The data from the DESTINY-Breast03 trial has met the requirement for Enhertu to conduct a confirmatory Phase 3 trial, which was part of the condition for its early approval in March 2020. Wataru Takasaki, Head of Japan R&D at Daiichi Sankyo, stated: "The MHLW's approval underscores the importance of Japan's conditional approval system, which allows for the early approval of certain drugs for serious conditions like breast cancer."

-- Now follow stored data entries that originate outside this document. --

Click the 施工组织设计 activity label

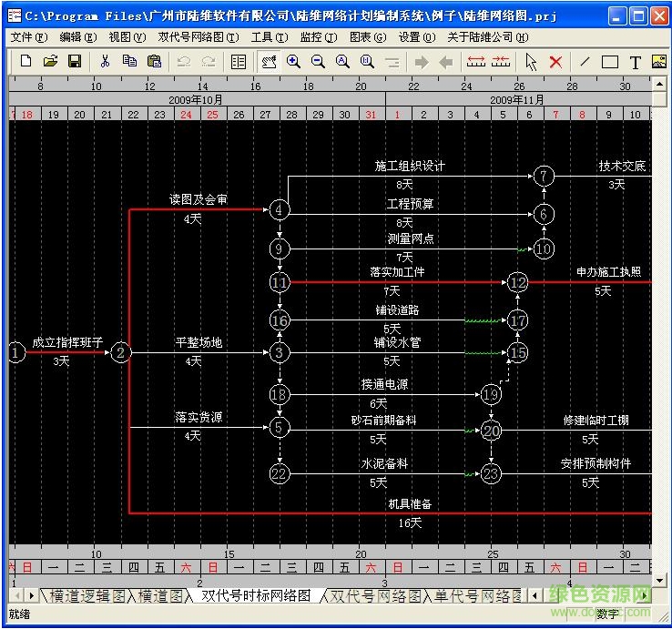410,167
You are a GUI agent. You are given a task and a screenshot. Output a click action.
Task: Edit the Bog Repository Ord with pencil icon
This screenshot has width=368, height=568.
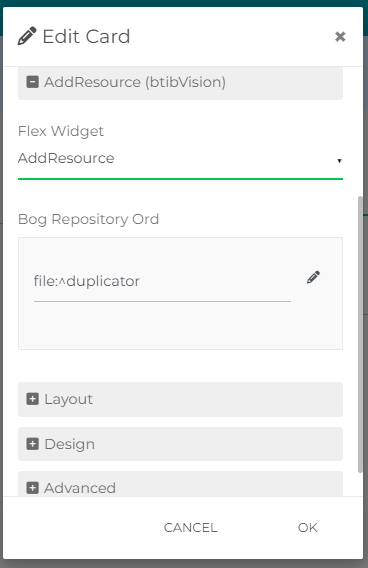click(x=313, y=277)
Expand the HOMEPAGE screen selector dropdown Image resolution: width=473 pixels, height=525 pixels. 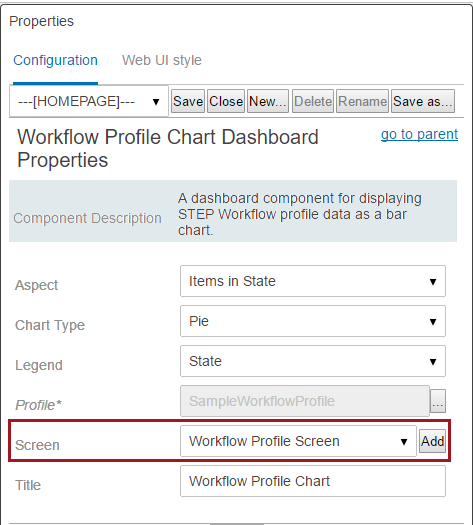(89, 101)
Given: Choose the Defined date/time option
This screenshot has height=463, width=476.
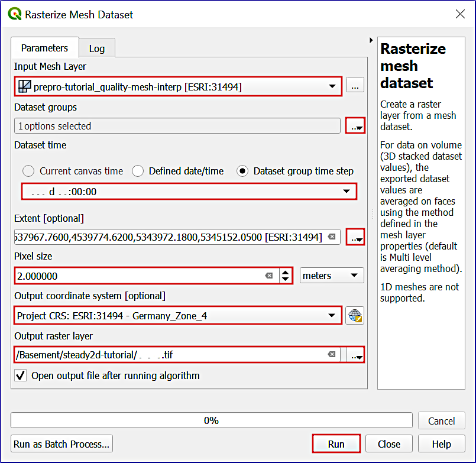Looking at the screenshot, I should pos(137,171).
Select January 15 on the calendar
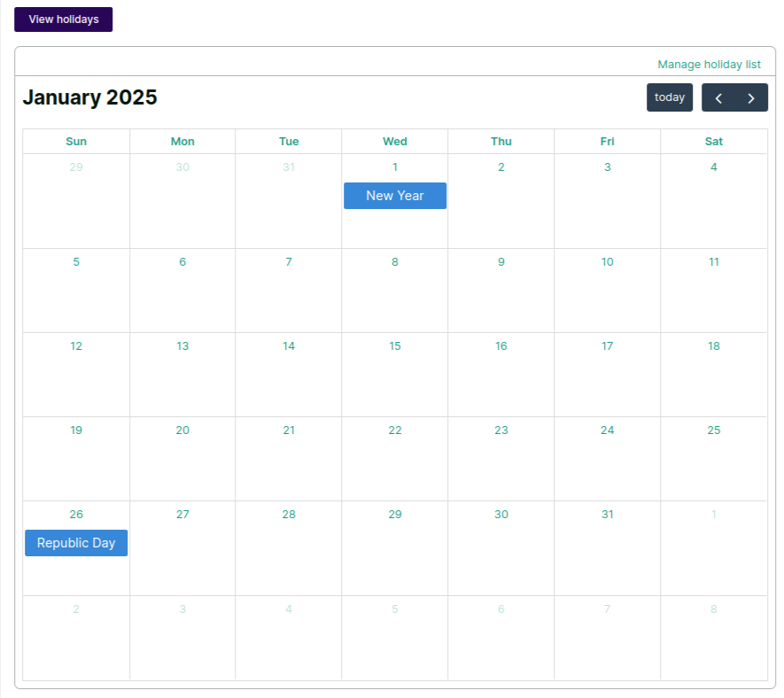This screenshot has height=698, width=784. tap(395, 346)
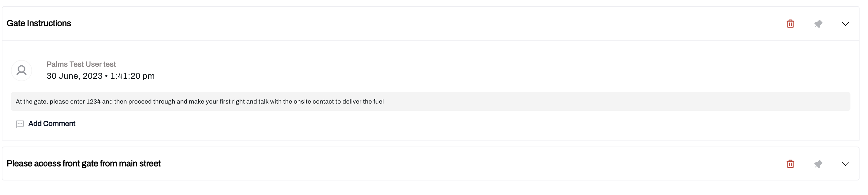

Kadcyla is a targeted drug approved for the treatment of HER2-positive breast cancer patients described above.。DESTINY-Breast03 is the first global Phase 3 head-to-head trial comparing Enhertu with a positive control drug.Previously treated HER2-positive metastatic breast cancer patients typically experience disease progression within less than a year when treated with currently available HER2-targeted therapies. In the DESTINY-Breast03 trial,Patients treated with Enhertu experienced high and consistent significant benefits across various efficacy endpoints and key subgroups, supporting the potential of Enhertu as a new standard of care for this group of patients with HER2-positive metastatic breast cancer.

Detailed positive results from the DESTINY-Breast03 trial were presented in September 2021 at the European Society for Medical Oncology (ESMO) Virtual Congress, with data showing:In patients with HER2-positive unresectable and/or metastatic breast cancer previously treated with trastuzumab and a taxane, Enhertu demonstrated significantly superior efficacy compared to Kadcyla, with highly consistent and substantial benefits observed across multiple efficacy endpoints and key subgroups.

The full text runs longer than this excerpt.